Text under study section start

Latin American populations illustrate this disparity. Although initiatives such as LARGE-PD have provided important regional insights, Latin America remains markedly underrepresented in global PD genetics (Loesch et al., 2022; Leal et al., 2025). Mexico, in particular, occupies a pivotal position: it comprises one of the largest PD-affected populations in the region and is characterized by a distinctive tri-hybrid admixture of Indigenous, European and African ancestries. This demographic history has generated patterns of allele frequency, linkage disequilibrium and local ancestry structure that diverge substantially from those of European reference cohorts (Romero-Gutierrez et al., 2021; Lazaro-Figueroa et al., 2025). These features create conditions under which population-enriched variants, ancestry-modulated mechanisms of neurodegeneration and context-specific protective factors may be detectable, yet they also mean that findings from European-centric studies may not generalize reliably to Mexican populations.
Despite nearly two decades of genetic studies conducted in Mexico, no comprehensive, PRISMA-guided synthesis of this body of work currently exists. Prior regional reviews, including a recent Latin American overview of sporadic PD, which examined early-onset cases, identified monogenic pathogenic variants, and incorporated copy-number analyses, nonetheless did not include cohorts recruited in Mexico and therefore lacked country-specific resolution for this population (Lorenzo-Betancor et al., 2024). A recent systematic review of sporadic PD across Latin America (Duarte-Zambrano et al., 2025) similarly provides valuable regional context but does not integrate Mexico-specific data or employ network-based analytical approaches, underscoring the need for a focused synthesis.
Furthermore, earlier reviews did not employ pathway-level or systems-oriented methodologies capable of determining whether reported variants converge onto shared biological mechanisms. Notably, prior syntheses of PD genetics in Latin America, including region-wide summaries of sporadic PD risk variants, surveyed candidate-gene findings but did not undertake network-based integration or functional-pathway reconstruction (Loesch et al., 2022). As a result, these studies provided valuable descriptive catalogs yet lacked the analytical depth needed to contextualize genetic signals within mitochondrial, lysosomal, and synaptic regulatory frameworks.
The present systematic review addresses this gap by consolidating and critically appraising all published genetic and transcriptomic studies of PD in Mexican populations conducted since 2004. Using the PRISMA 2020 methodology, we harmonized variant nomenclature, standardized effect-size reporting, and assessed methodological quality using the Q-Genie instrument. To provide systems-level insight, we further integrated the curated variant set into functional interaction networks using Cytoscape and pathway resources including Gene Ontology, WikiPathways, and KEGG. This integrative strategy was designed to preserve study-level heterogeneity while enabling biologically coherent interpretation across diverse candidate-gene and observational designs.

Text under study section end
Source data section start

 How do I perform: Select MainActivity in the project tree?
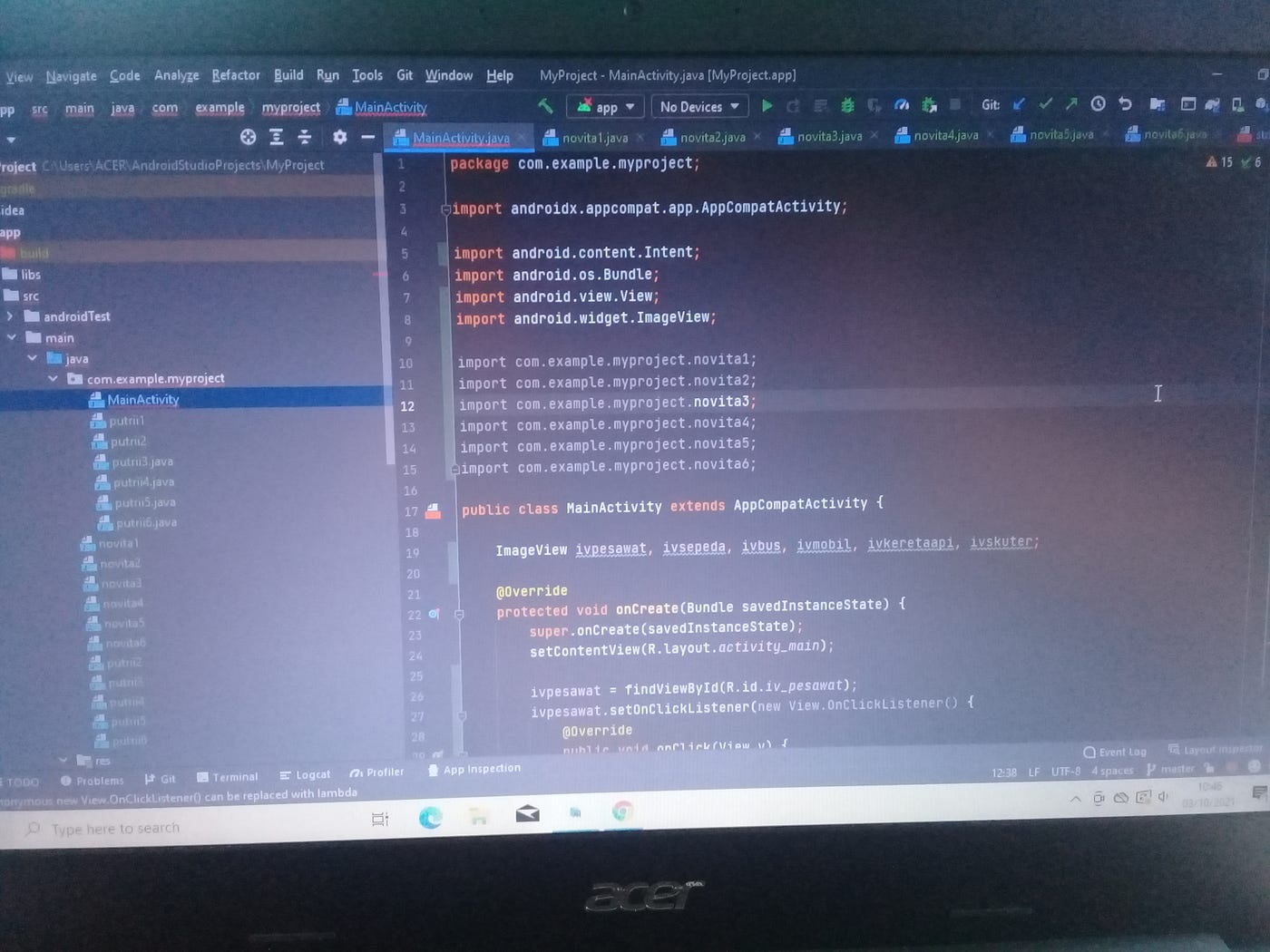pos(142,399)
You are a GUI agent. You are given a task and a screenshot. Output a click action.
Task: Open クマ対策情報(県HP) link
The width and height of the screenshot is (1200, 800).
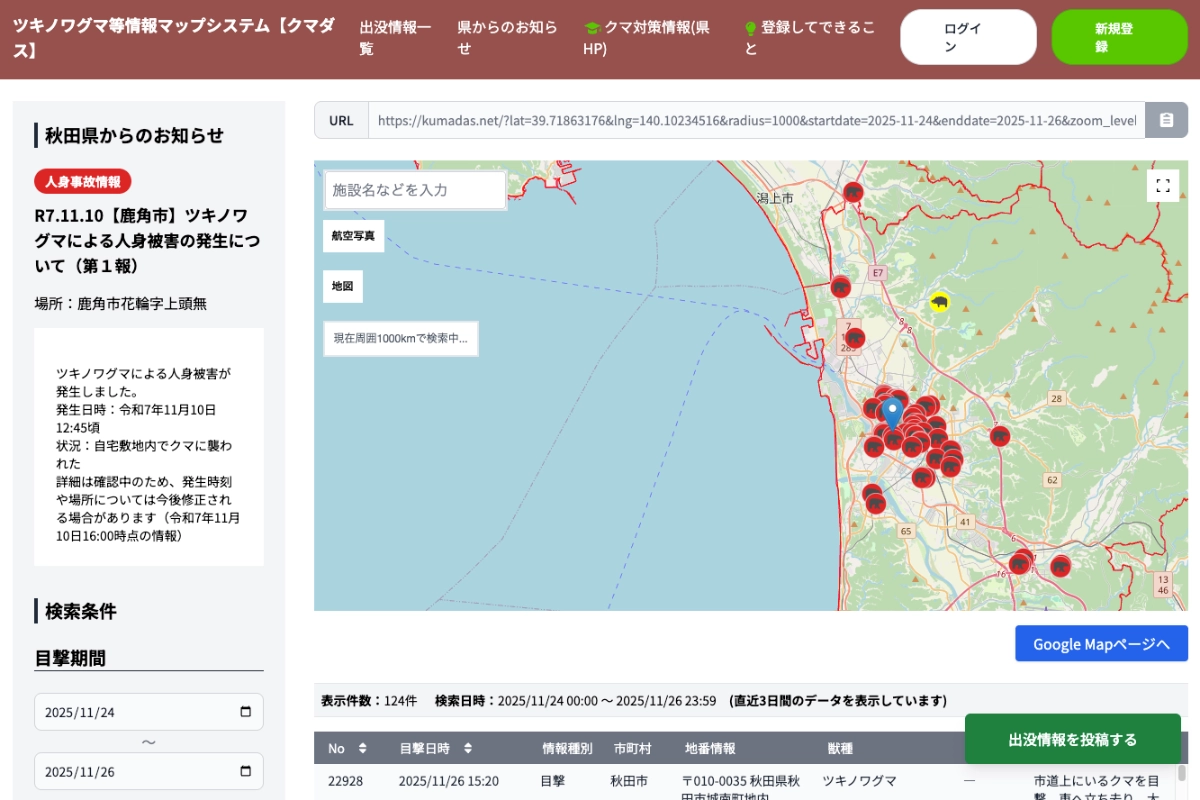pyautogui.click(x=647, y=38)
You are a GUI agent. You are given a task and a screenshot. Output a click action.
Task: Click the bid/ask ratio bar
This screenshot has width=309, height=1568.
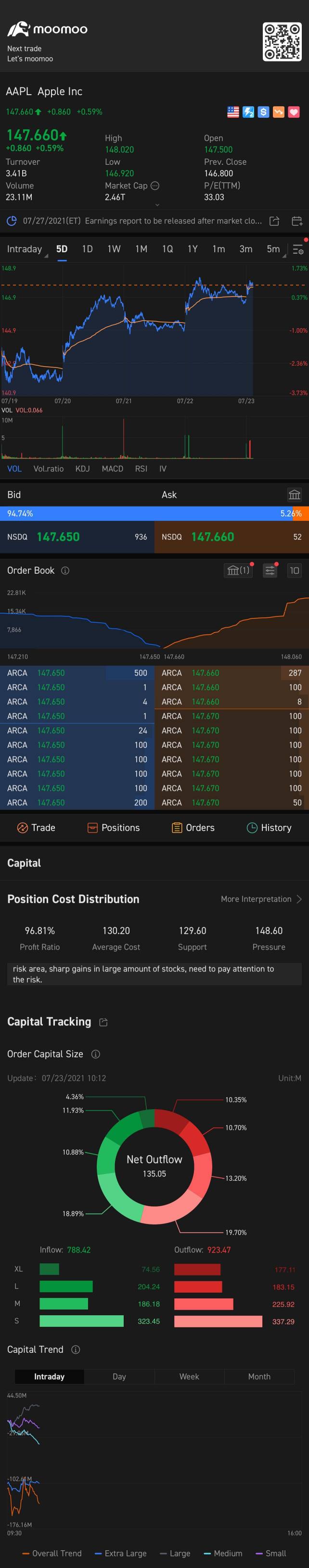154,513
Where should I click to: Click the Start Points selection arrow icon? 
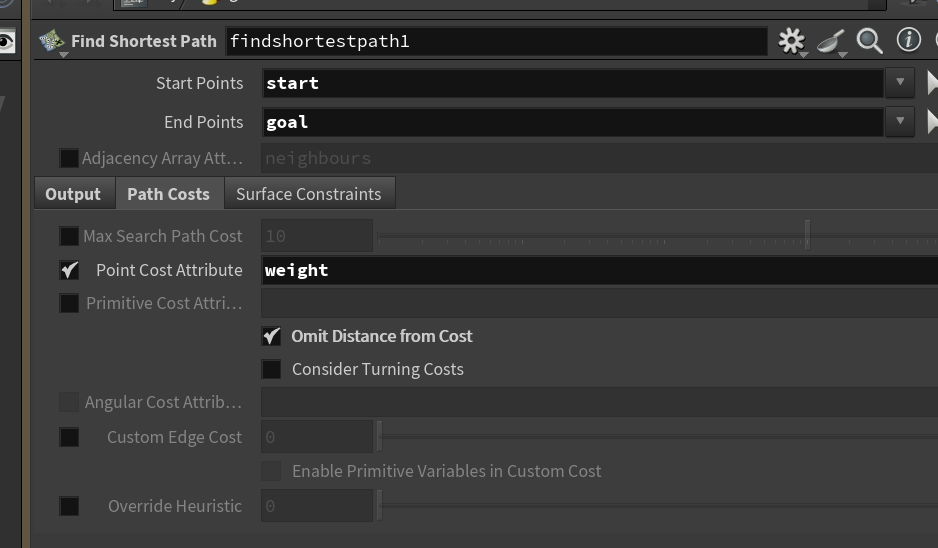(x=931, y=83)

Source data section end

### Task instructions
1) In the passage on PD genetics in Mexican populations, which instrument was used to assess methodological quality?
2) Return, word for word, the portion of the passage on PD genetics in Mexican populations starting with "Furthermore, earlier reviews" and going on through "synaptic regulatory frameworks.".

### Task solutions
1) The Q-Genie instrument.

2)
Furthermore, earlier reviews did not employ pathway-level or systems-oriented methodologies capable of determining whether reported variants converge onto shared biological mechanisms. Notably, prior syntheses of PD genetics in Latin America, including region-wide summaries of sporadic PD risk variants, surveyed candidate-gene findings but did not undertake network-based integration or functional-pathway reconstruction (Loesch et al., 2022). As a result, these studies provided valuable descriptive catalogs yet lacked the analytical depth needed to contextualize genetic signals within mitochondrial, lysosomal, and synaptic regulatory frameworks.